In a disturbing report emerging from your hometown, the absolutely dazzling outfit you put together, which would engender nothing but respect and awe in the city, appears to be lost upon your current suburban audience.


Damn it! Don’t they know this would turn heads in the Brooklyn neighborhood known as Bushwick?


Over the course of your two-week visit to your hometown, you’ve been determined not to downplay the cool sense of style you’ve cultivated these last few years in the city. You’ve been shocked to learn, however, that by suburban standards, you look like shit.


“I just don’t understand what it is about my thrifted oversized shirt, bike shorts, long socks, ironic hat, and loafers that’s getting lost on everyone.” you told reporters gathered at the scene. “It’s a certified banger outfit.”


This “certified banger outfit” has garnered seven consecutive double takes, two audible scoffs, and one barely hidden fit of snickers from a group of moms at the local brunch place.

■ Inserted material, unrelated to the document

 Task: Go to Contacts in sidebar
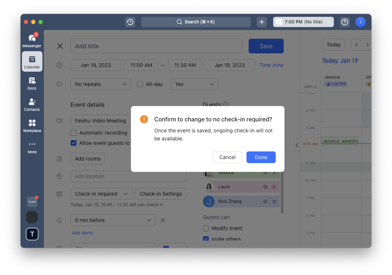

“When I got dressed in my perfect outfit this morning, my dad asked if I was ‘Sure I wanted to go out in that,’ you continued, aghast. “What is he talking about? This shorts-and-loafers combo is the perfect balance of dressing up and dressing down.”


While you get many compliments on this exact outfit when you wear it in the city, it appears everyone here is looking at you with a combination of derision and pity. Your mom, meanwhile, made one very sarcastic inquiry as to whether “the holes in your shirt cost extra.”

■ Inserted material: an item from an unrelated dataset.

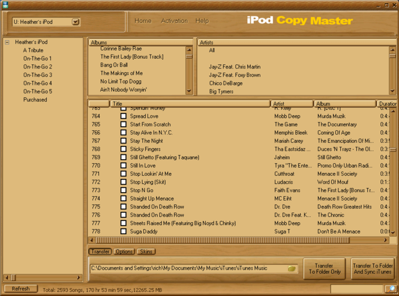Screen dimensions: 399x296
Task: Click the song list horizontal scroll-left arrow
Action: pos(92,240)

“Did you see the clothes?” local mom Winnie Myers said to one reporter, pulling him aside while he was in line for bagels. “I just don’t get it. Why are her socks so long? Why is she wearing boy shoes? Why is the shirt so big? Also, why does it have holes? Do those make it more expensive?”


According to the friends you bought this shirt with, the holes are stylistically placed and add a fun element to the entire look. Also, Winnie sounds like a huge bitch.



You left the house feeling awesome, but sources confirm you returned with the energy of a wounded dog and stormed off to your room before anyone else could say something mean.


After relentless bullying, you are estimated to give up on dressing cool in about two days, simply for the sake of your sanity. By the end of the trip, your mom will somehow convince you to give Brandy Melville a second chance. Godspeed, soldier!